INPUT MATERIAL >>
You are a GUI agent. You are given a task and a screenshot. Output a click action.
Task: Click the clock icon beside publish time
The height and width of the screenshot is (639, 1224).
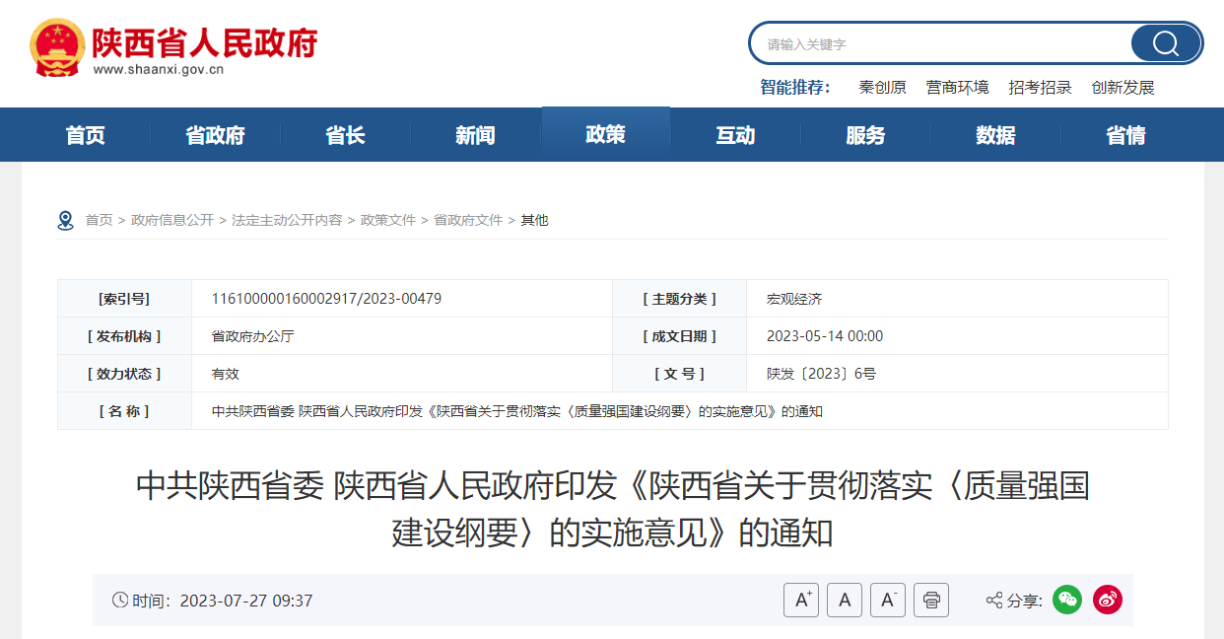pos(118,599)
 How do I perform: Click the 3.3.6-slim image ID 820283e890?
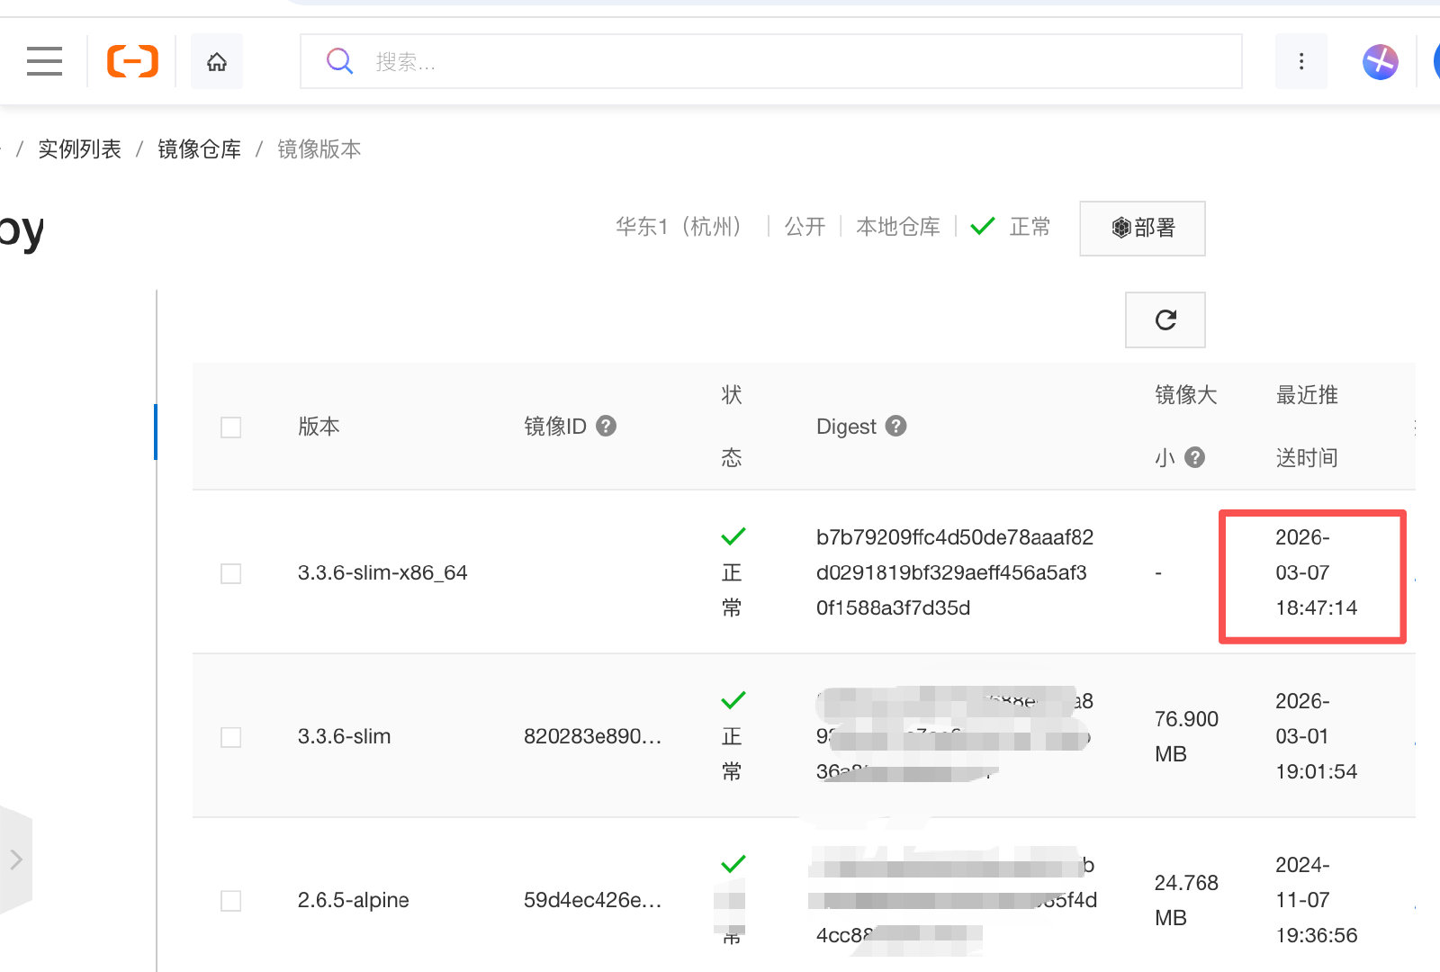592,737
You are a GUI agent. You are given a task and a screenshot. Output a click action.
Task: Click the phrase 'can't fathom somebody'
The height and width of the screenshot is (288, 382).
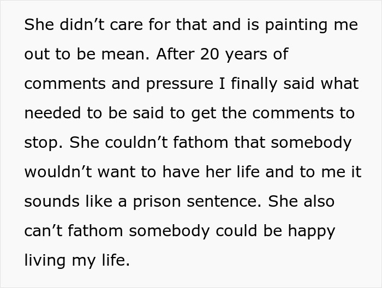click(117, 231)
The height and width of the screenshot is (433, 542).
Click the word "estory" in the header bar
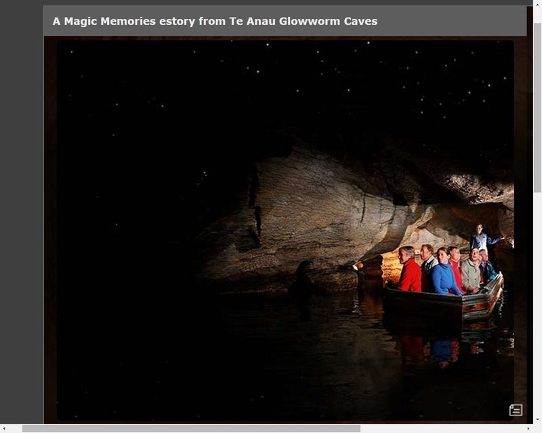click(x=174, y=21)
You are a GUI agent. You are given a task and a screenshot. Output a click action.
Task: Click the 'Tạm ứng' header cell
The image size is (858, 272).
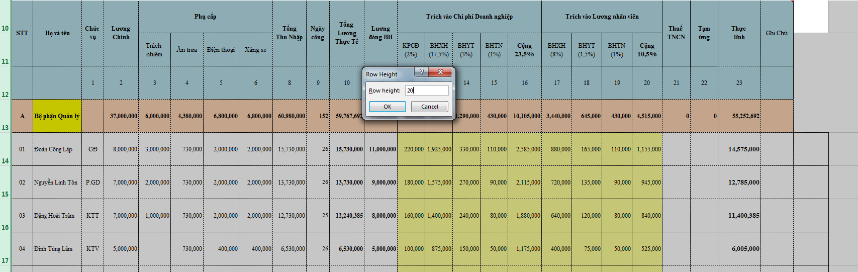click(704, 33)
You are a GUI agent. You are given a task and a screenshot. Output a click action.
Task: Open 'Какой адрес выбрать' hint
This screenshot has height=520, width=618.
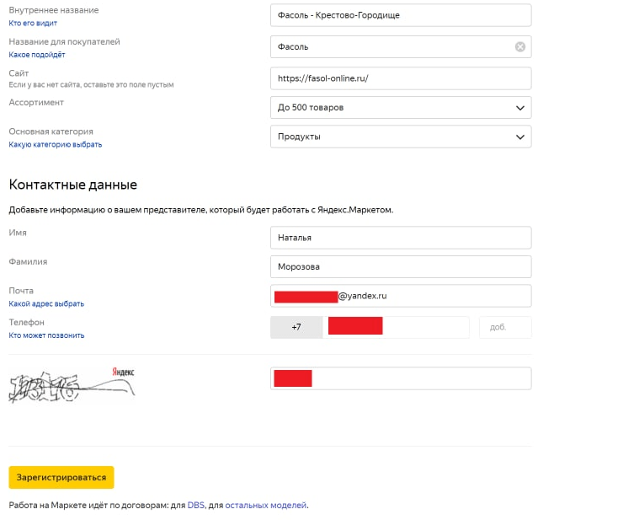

DESCRIPTION OF THE TASK >> Reproduce the entire listing exactly, but omit any pictures.

PROBLEM SOLUTION >>
You are a GUI agent. You are given a task and a screenshot. Output a click action.
Task: Click the clock icon beside publish time
The height and width of the screenshot is (639, 1224).
pos(118,599)
 How do I perform: Click the 3.3.6-slim image ID 820283e890?
592,737
You are a GUI agent. You are given a task and a screenshot. Output a click action.
Task: Click the phrase 'can't fathom somebody'
The height and width of the screenshot is (288, 382).
click(117, 231)
The height and width of the screenshot is (433, 542).
Click the word "estory" in the header bar
click(x=174, y=21)
You are a GUI agent. You are given a task and a screenshot. Output a click action.
Task: Click the 'Tạm ứng' header cell
The image size is (858, 272).
click(704, 33)
You are a GUI agent. You are given a task and a screenshot. Output a click action.
Task: Open 'Какой адрес выбрать' hint
This screenshot has height=520, width=618.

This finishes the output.